- **Data excerpts**
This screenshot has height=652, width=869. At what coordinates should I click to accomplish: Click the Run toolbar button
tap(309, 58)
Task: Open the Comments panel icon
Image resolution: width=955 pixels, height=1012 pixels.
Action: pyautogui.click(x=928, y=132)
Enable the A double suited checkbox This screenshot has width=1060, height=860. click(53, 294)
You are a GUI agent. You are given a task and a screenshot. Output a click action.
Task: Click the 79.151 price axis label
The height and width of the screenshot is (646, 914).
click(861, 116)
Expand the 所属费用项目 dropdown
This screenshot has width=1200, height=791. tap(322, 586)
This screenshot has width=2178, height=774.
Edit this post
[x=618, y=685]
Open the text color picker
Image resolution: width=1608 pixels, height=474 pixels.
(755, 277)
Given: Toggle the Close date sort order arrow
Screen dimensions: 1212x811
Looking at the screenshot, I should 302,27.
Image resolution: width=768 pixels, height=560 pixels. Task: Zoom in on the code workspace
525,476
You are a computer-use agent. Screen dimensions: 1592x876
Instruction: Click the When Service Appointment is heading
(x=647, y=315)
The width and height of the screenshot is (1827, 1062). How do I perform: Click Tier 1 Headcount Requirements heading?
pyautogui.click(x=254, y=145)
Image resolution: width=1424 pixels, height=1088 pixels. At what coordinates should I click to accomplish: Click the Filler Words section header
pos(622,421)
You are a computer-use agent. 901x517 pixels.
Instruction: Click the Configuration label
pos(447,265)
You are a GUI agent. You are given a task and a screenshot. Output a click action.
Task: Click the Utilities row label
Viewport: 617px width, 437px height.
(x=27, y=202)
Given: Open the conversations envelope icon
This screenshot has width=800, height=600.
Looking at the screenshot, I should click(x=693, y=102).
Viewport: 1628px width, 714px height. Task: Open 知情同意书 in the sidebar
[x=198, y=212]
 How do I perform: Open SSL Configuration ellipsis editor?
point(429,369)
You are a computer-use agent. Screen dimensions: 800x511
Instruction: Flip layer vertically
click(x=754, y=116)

- **TASK DESCRIPTION**
A single figure is required: how many lines above contain the word "agent".

- **EXPECTED OUTPUT**
5